Recent Blog Posts

6 Easy Ways to Leverage Social Media to Build a Talent Network

Whether you are a recruiter, a human resources leader, or a hiring manager building a talent network, using social media platforms is vitally important. While originally, social media was exactly that—for social purposes—a majority of people are now using social media to access news, information and for professional reasons. Each month, 106 million people visit LinkedIn, and each day, 40% of those people check their newsfeed. If you are a leader in your company, make it a priority to look at these sites as tools and take steps to build your network to include friends, family, coworkers, industry leaders and competitors (yes!). You will soon find that what you have is a Talent Network that when called on, will produce leads, referrals and some of the best hires.

There are many social media sites, but the most obvious for business use is LinkedIn. Many of the same tactics and philosophy also apply to other social media sites as well.

Having a presence (an account) is the obvious first step.  But it takes more than just an account…you have to use it with a purpose! Here are some important things to ensure you make the most of your social media presence:

Make sure your profile is updated and professional
It seems obvious, but many people struggle to have relevant content on their own profiles. Have an updated profile including an updated picture. The selfie in your car five years ago isn’t going to cut it! A suit is not required…but take a pic that is reflective of you and the industry in which you work. Having a professional LinkedIn photo makes your profile 14 times more likely to be viewed.

Make your page about the candidate
As a recruiter, don’t waste your time taking the, “me, me, me,” approach to building your profile. Focus the language on your profile to illustrate your ability to help others find their next career. They are looking at your profile to see how you will help them, not the other way around.
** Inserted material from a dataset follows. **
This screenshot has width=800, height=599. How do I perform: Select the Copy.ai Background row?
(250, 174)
Curate and share engaging content
Join groups related to your interests and the industry in which you work. By doing this, you can stay engaged with trending and current topics within your industry. This also gives you the perfect place to curate relevant and engaging content to share with your peers. According to LinkedIn’s social recruiting guide, successful recruiters shared 2.5x more job posts through LinkedIn vs. unsuccessful recruiters. If you’re looking for a great tool to find content in your industry, try Buzzsumo.

Build on what you have
Sometimes there are very few degrees of separation between you and that next hire. By connecting with friends, coworkers, industry leaders, AND competitors, you will have a wide audience to share content, jobs, and news. While you may not want to share things with your competitors, your next best employee could be from their company!
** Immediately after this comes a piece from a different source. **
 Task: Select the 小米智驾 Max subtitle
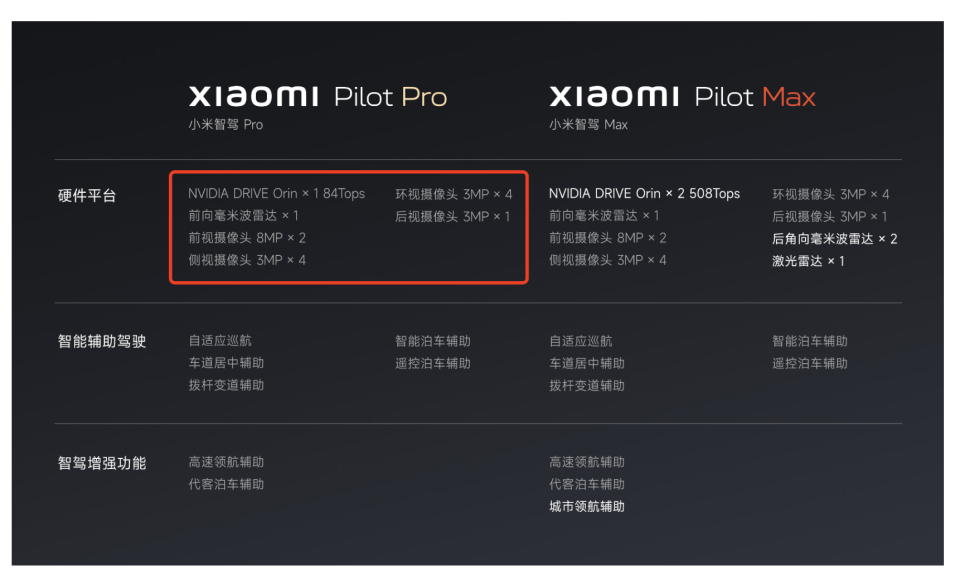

These platforms also give you the opportunity to continue contact with other applicants you have placed in the past. Keep in touch with talented people; it’s likely they—or someone they know—will be looking in the future.

Have a Schedule
By creating a social media calendar or weekly plan, it becomes a lot easier to distribute original content across your networks. Sometimes it can be difficult to manage multiple social platforms without a schedule or tool. By using tools like Buffer or Hootsuite, users can post to all their networks on a set schedule that helps cadence your content to your audience.

Build Your Employer Brand
36% of successful recruiters and talent executives have strongly communicated their company brand through social media—it’s a great place to give your company culture a place in your strategy. Align your strategies with your marketing team to help push out engaging content across your platforms and build upon the key messaging that goes to your audience. Putting in 1-2 hours per week building branded content can do wonders for your company persona. By doing so, you designate yourself—and your company—as subject-matter experts and trusted sources of information. All of this helps to build authentic engagement that builds relationships.

At the end of the day, social recruitment and talent pipelining is about engagement, and the only way to achieve it is through quality content and authentic social interaction that builds relationships and communities of people. By following the ideas above, you can begin to build the bases of your talent network and leverage social media to attract and retain talent.
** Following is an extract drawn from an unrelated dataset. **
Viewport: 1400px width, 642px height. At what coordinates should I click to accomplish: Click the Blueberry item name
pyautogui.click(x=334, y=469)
If you are not already, I invite you to please connect with me:








Competing for Top-tier Talent


To attract top talent, you must be able to provide candidates with compelling reasons to join your organization. This is most companies’ number one challenge.

In my 20 years in the staffing business, I’ve only had three companies who nailed this at the beginning. And guess what? They were able to attract top talent to their company and their time-to-hire1 was under 45 days.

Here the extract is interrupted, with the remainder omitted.